In well-organized and thorough responses, summarize the major economic and property rights issues associated with the following topics:  The case of Kelo vs. New London, Connecticut. Riparian Rights in comparison to Prior Appropriation

  What is the addition to retained earnings

Lexington Brand has sales of 318,400, costs of 199,400, depreciation expense of 20,600, interest expense of 1,100, and a tax rate of 34 percent. The firm paid out 16,500 in dividends. What is the addition to retained earnings?

  Machine is being depreciated over ten years for tax purposes

Hyte Corporation buys a new machine for $110,000 at the beginning of 2012, and takes a full year’s depreciation in 2012. The machine is being depreciated over ten years for tax purposes. The corporation’s tax rate is 40%. What is the effect of this p..

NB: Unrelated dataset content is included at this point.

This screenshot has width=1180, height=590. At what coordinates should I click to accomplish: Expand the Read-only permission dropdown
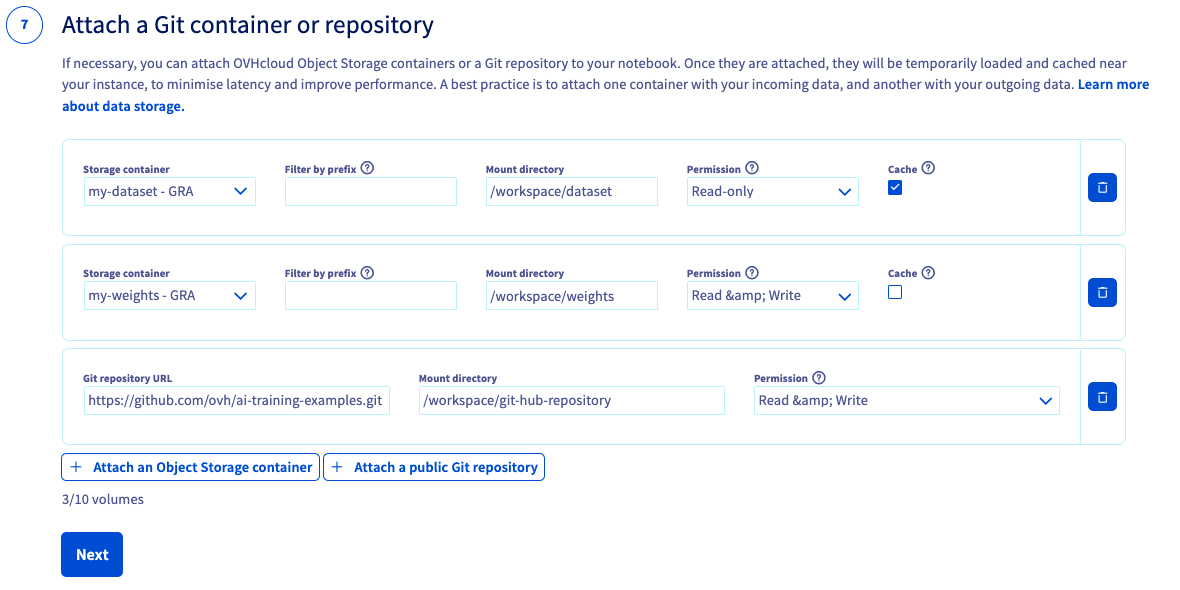pyautogui.click(x=772, y=192)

  Estimated quarterly sales for next year

Kennedy's has the following estimated quarterly sales for next year. Projected first quarter sales $11,400, second quarter $13,200, third quarter $15,800 & fourth quarter $12,700. The accounts receivable period is 70 days. What is the expected accoun..

  Two stocks to be correctly priced relative to each other

Stock Y has a beta of 1.45 and an expected return of 15.1 percent. Stock Z has a beta of 0.9 and an expected return of 11.8 percent. Required: What would the risk-free rate have to be for the two stocks to be correctly priced relative to each other?

  How long will it take you to fully repay the loan

You currently owe $18,000 on a home mortgage loan at 9.5 percent interest. If you make monthly payments of $576.59 per month, how long will it take you to fully repay the loan?

Free Assignment Quote

Assured A++ Grade

Get guaranteed satisfaction & time on delivery in every assignment order you paid with us! We ensure premium quality solution document along with free turntin report!